LAID: Characteristically, fine wires were set down closely spaced and at right angles to widely spaced "chain" wires in a frame (deckle) into which a slurry of paper pulp was poured and allowed to settle out through the wire mesh. The wires affected the orientation of the pulp fibers settling on them in a way that left an imprint from the wire in the fabric of the paper. Often fine metal design elements were incorporated into the lattice, and when the pulp settled on and around these the texture of the paper would form up differently than as between the wires, resulting in a visible watermark.

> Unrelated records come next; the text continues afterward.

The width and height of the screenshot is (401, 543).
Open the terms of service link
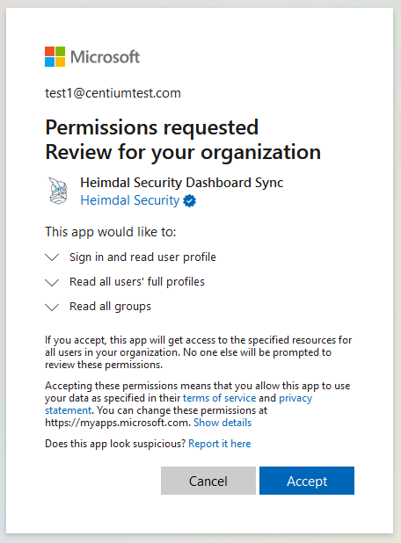point(219,398)
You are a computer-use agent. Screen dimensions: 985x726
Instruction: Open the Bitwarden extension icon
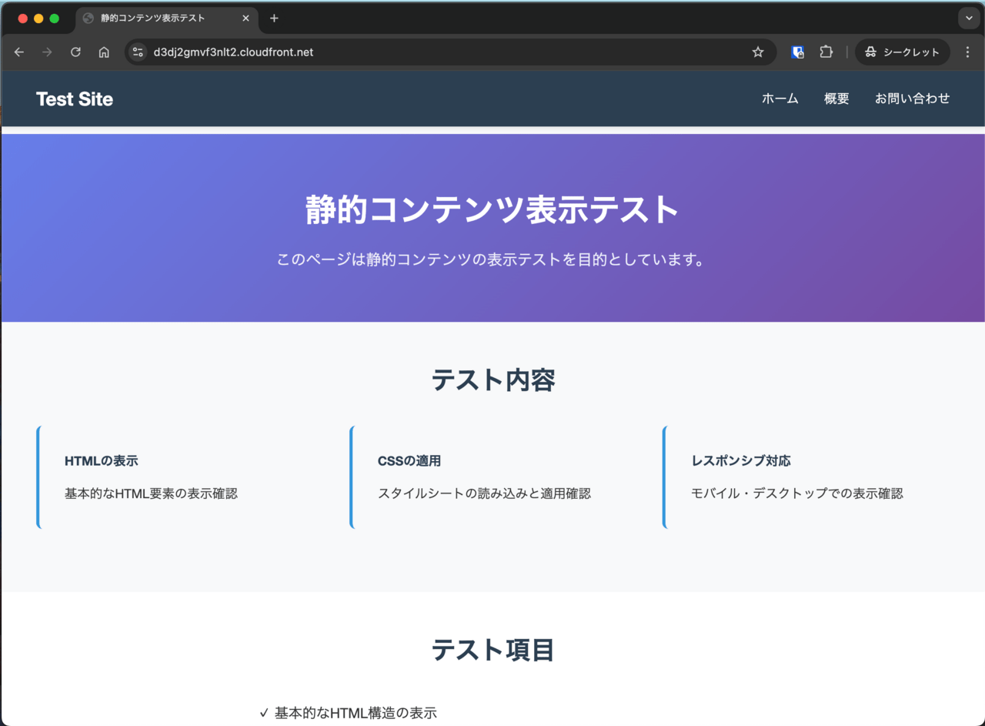pyautogui.click(x=798, y=52)
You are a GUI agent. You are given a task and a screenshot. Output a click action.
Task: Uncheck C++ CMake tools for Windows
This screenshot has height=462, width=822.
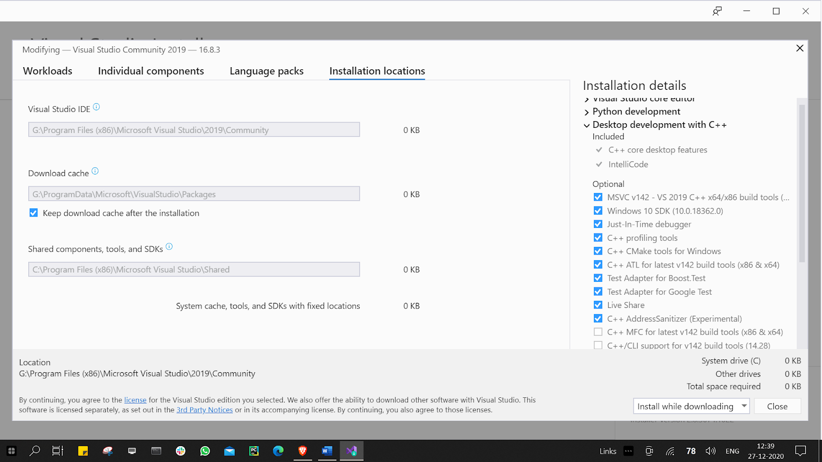coord(598,251)
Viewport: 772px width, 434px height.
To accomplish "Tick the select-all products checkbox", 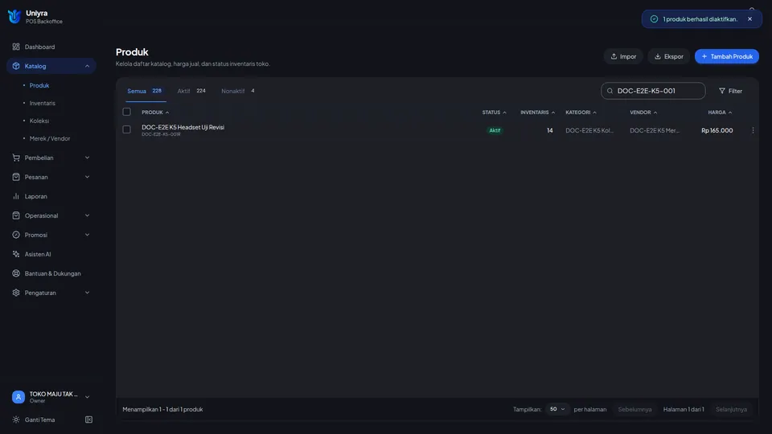I will point(126,112).
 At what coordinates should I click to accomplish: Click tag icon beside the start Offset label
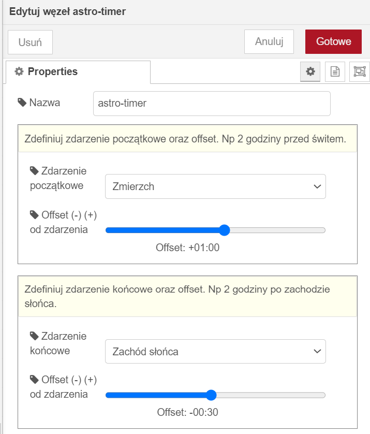(x=34, y=215)
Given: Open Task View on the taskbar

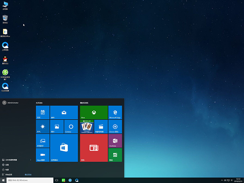Looking at the screenshot, I should coord(57,180).
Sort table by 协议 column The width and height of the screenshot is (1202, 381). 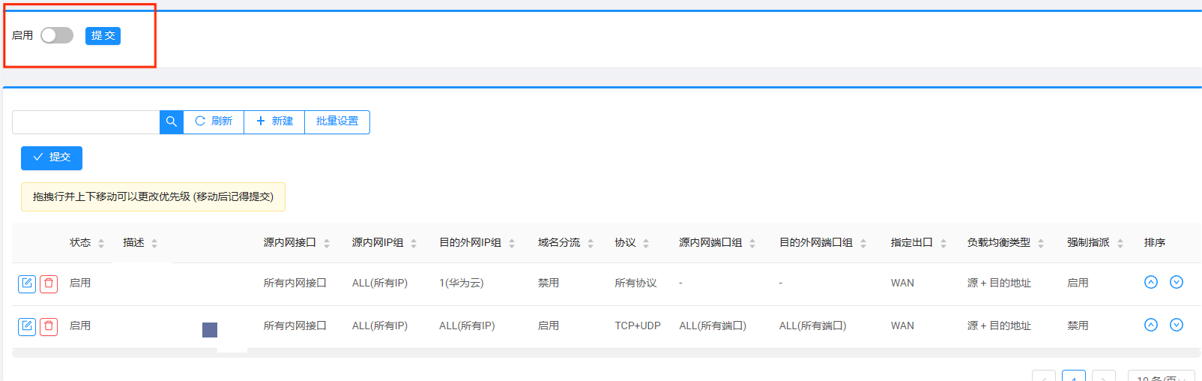point(646,243)
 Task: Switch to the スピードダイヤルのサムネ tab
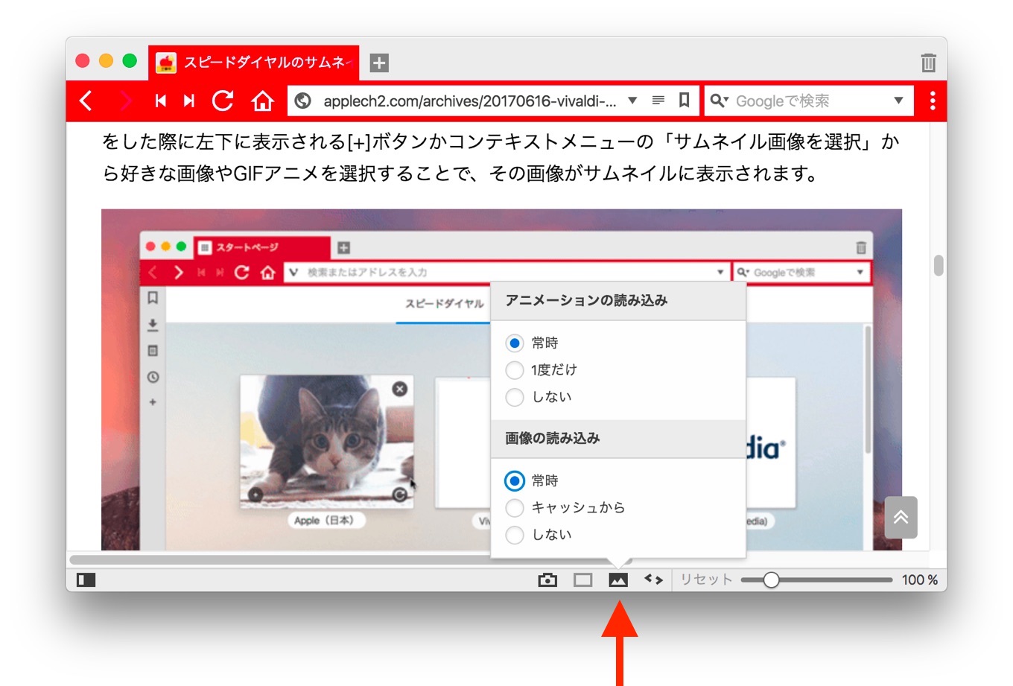pos(253,61)
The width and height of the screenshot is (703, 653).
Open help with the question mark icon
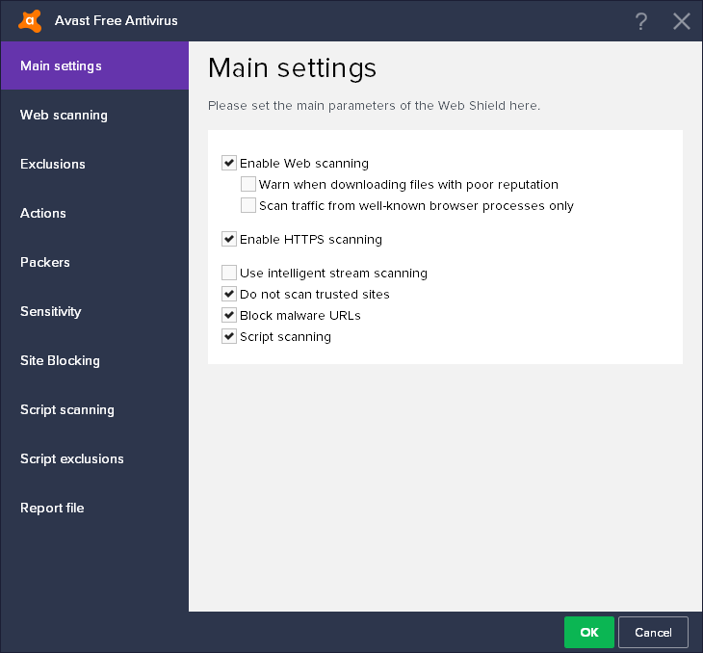641,21
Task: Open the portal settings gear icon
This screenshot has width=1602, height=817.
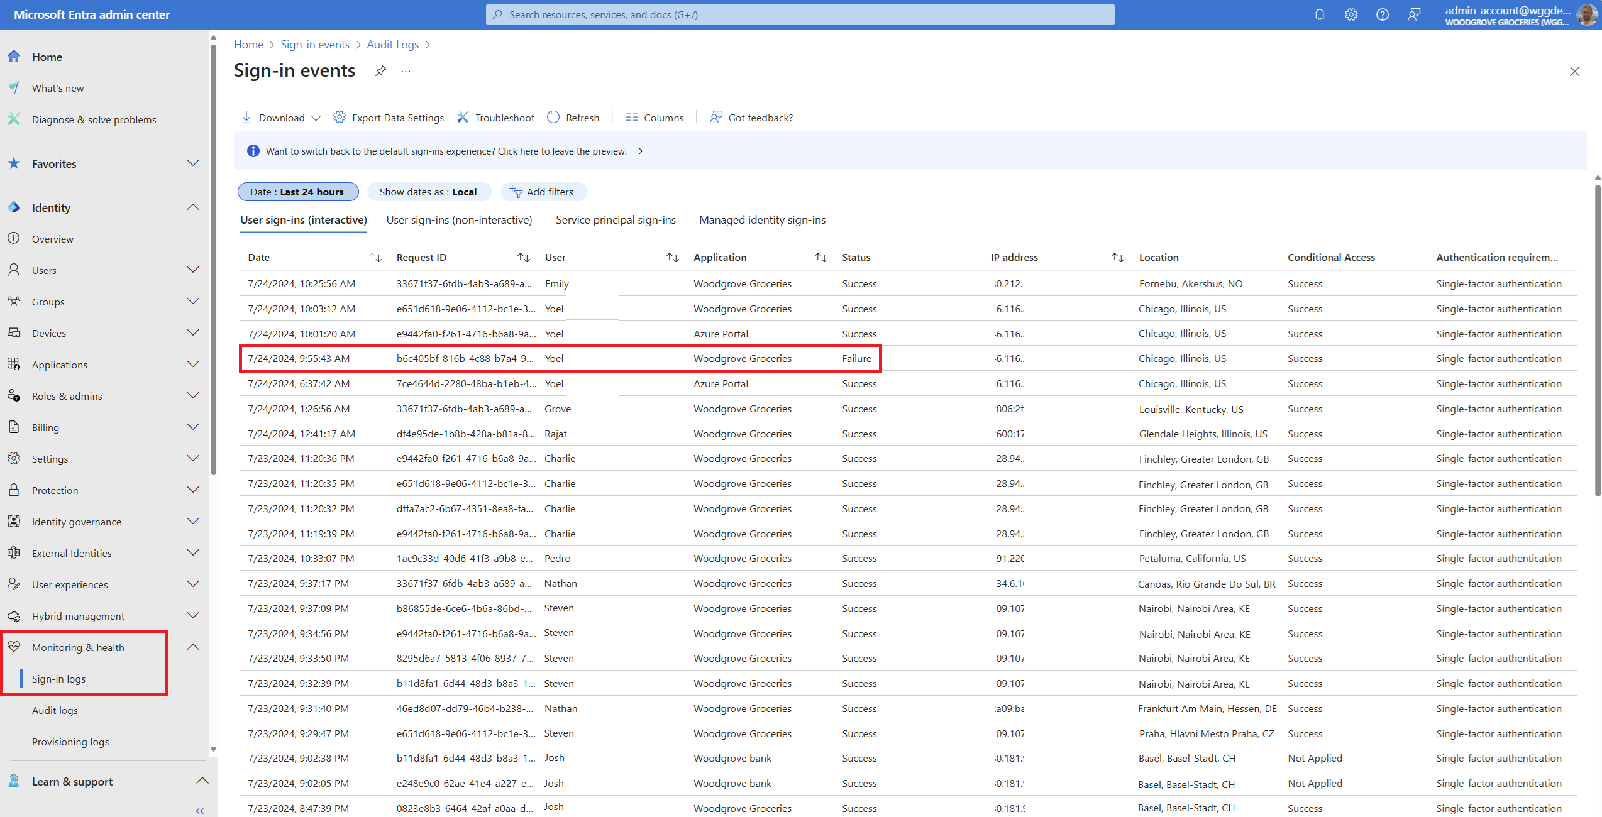Action: [1351, 14]
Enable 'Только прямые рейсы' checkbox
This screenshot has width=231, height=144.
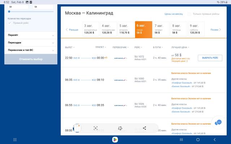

MACHINE MADE: (based on the Fourdrinier model) A pulp slurry is drizzled from a head box onto a continuously moving fine wire mesh belt on rollers which advance the forming web of paper. The web is passed beneath a large roll (Dandy roll) which squeezes out water and provides a fine finish to the upperside of the forming web. The surface of this roll may be adorned with fine wire mesh or metal designs that impart a colorless imprint on the web as a watermark. Sometimes the Dandy roll surface is fitted with wires to impart a watermark which resembles an array of laid lines.
Since stamp paper in the US in the 1870s was entirely machine made paper, it is anachronistic to speak of laid lines. A better term for paper which has been watermarked to resemble laid paper might be "pseudo-laid" paper. In the 1870s and 80s certain experimental papers not regularly issued to the public are known with pseudo-laid line watermarks, notably for the 1c to 10c Campbell Hall and Co experiments, and some types with the 2c red brown of 1883.
RIBBED PAPER: despite the researches and conjectures of Roy White, the mechanism by which ribbing was embedded in/upon machine made paper has not yet been unambiguously determined. Most students are agreed that it was not done at the Dandy roll, but at some point later in the chain of manufacture, perhaps in conjunction with final calendaring of the web or as cut sheets.